INSTRUCTIONS FOR THE TASK → Report each line of the records below that uses the word "agent".

[Pixel coordinate grounding data]
Segment Open
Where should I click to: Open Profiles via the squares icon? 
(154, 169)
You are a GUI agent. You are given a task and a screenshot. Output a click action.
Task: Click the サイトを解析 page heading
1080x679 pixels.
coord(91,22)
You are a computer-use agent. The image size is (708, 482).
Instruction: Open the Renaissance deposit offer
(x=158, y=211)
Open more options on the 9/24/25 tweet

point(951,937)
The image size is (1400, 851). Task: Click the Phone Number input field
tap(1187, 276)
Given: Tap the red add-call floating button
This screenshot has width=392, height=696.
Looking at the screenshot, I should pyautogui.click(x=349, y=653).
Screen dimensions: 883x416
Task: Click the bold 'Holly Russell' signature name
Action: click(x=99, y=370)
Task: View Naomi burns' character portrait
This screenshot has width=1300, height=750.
Segment Closed
COMPLETED TASK →
You are a GUI agent. You are given a task and a screenshot. Output a click action.
You are a computer-use agent. The image size is (708, 482).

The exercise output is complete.